Who is driving these developments? Is medicine creating more and more services that are utilised because they are "just there"? Or is medicine responding to social demand?
Medical services must always be seen in the context of social developments - and can in turn have an impact on them. "What is common and widely accepted in society in terms of prenatal examinations is also influenced by how 'easy' and methodologically risk-free a technique is to use," says Prof Dr Christiane Woopen, medical ethicist at the University of Cologne and Chair of the European Ethics Council. "The social consequences this can have and the serious conflicts for the pregnant woman associated with the result can increasingly fade into the background."
How is an "increased risk" defined in a pregnancy when the range of diagnoses ranges from mild to severe impairment of the unborn child? Is the pressure to have a "normal" child becoming ever greater? And what if the question of abortion arises?
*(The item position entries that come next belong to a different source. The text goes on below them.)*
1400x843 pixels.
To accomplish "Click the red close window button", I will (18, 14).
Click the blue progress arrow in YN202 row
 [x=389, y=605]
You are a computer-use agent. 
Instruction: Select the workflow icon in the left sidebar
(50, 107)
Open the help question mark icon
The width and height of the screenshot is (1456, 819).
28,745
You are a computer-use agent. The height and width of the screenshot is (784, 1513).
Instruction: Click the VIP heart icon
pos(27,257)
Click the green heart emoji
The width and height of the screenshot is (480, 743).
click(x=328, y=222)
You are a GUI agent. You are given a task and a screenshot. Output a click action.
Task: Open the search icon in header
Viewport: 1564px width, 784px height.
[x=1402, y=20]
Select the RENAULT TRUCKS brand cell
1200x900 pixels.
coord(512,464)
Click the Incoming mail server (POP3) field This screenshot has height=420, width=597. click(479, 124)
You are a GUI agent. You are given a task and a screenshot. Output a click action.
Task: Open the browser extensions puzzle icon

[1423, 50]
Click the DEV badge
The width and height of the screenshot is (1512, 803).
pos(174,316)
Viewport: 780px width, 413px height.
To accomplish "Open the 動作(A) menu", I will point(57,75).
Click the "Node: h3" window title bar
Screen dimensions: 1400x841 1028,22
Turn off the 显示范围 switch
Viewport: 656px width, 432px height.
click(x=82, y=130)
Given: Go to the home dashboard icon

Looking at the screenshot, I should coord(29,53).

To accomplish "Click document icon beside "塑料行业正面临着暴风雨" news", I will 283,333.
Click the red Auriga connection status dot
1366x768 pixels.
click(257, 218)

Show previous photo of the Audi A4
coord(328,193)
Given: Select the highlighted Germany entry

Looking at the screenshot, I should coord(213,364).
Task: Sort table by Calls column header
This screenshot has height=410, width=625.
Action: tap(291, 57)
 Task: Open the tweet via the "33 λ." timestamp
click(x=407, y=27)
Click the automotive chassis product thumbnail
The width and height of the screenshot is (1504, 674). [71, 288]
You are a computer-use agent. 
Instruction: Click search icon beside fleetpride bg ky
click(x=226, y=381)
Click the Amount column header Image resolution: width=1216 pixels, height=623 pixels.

Then there are the social conditions within which people decide to have children. With permanent employment contracts and/or family-friendly employers, family formation is less risky than in a professional environment in which even an announcement of parental leave can cause lasting disgruntlement among superiors.
A broad range of local support services for life with children also provides greater security: an infrastructure designed for families with a sufficient number of daycare places, sports clubs, playgrounds and cultural programmes. And in the event that a child with disabilities is born, there needs to be a political and social willingness to take them in, as well as an individual willingness.
The discussion paper "Plannable pregnancy - perfect child?" published by the Leopoldina together with the Konrad Adenauer Foundation in February 2019 deals with the various facets of this topic. Interactions between medicine and society".